**Written exercise**: Reproduce the stretch from "Here's a snake" through "Daniel1 (Mar 28, 2013)" in the forum thread about leucistic Texas rat snakes, word for word.

**Source passage**:
━━━━━━━━

# leucistic texas rat snake? What are they like?



## Tarantuloid (Mar 28, 2013)

Here's a snake I haven't come across very often here, but they seem to have an aggressive reputation among reptile owners. I've heard two sides of this species that really vary from each other.

One owner said they are great snakes because they are active and while they tend to bite when they're young, they tend to grow out of it. They are also interesting to look at and grow at a much faster rate than corn snakes and are much better eaters than most snakes.

Another owner said they are very aggressive and harder to care for and very, very messy snakes. I found someone who is disowning his for 75 and it comes with the enclosure and everything in it. I've come across a lot of corn snakes and ball pythons, but this one kinda caught my eye as well. What do you think?


----------



## Daniel1 (Mar 28, 2013)

Were both of these snakes captive born? Wild caught ones can be very nasty snakes. While cbb ones may be more calmer. I don't have much experience with this species though.


----------



## Tarantuloid (Mar 28, 2013)

Daniel1 said:


> Were both of these snakes captive born? Wild caught ones can be very nasty snakes. While cbb ones may be more calmer. I don't have much experience with this species though.


Thanks for pointing me that out, I just emailed him to see if the snake was caught from the wild or born in captivity. Something tells me it might be wild caught though, as he supplied an image, but he's holding the snake closer to it's neck area, which kinda tells me that the snake cannot be that friendly if you have to hold him like that haha.

Very nice looking snake though, it's a shame they have this reputation for being an aggressive species. At least they're good eaters.... xD


----------



## 3skulls (Mar 28, 2013)

Might be holding him like that to get a good shot.

━━━━━━━━

**Information provided**:

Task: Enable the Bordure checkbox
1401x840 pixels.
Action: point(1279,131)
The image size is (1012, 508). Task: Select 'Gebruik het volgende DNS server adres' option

━━━━━━━━

**Solution**:
Here's a snake I haven't come across very often here, but they seem to have an aggressive reputation among reptile owners. I've heard two sides of this species that really vary from each other.

One owner said they are great snakes because they are active and while they tend to bite when they're young, they tend to grow out of it. They are also interesting to look at and grow at a much faster rate than corn snakes and are much better eaters than most snakes.

Another owner said they are very aggressive and harder to care for and very, very messy snakes. I found someone who is disowning his for 75 and it comes with the enclosure and everything in it. I've come across a lot of corn snakes and ball pythons, but this one kinda caught my eye as well. What do you think?


----------



## Daniel1 (Mar 28, 2013)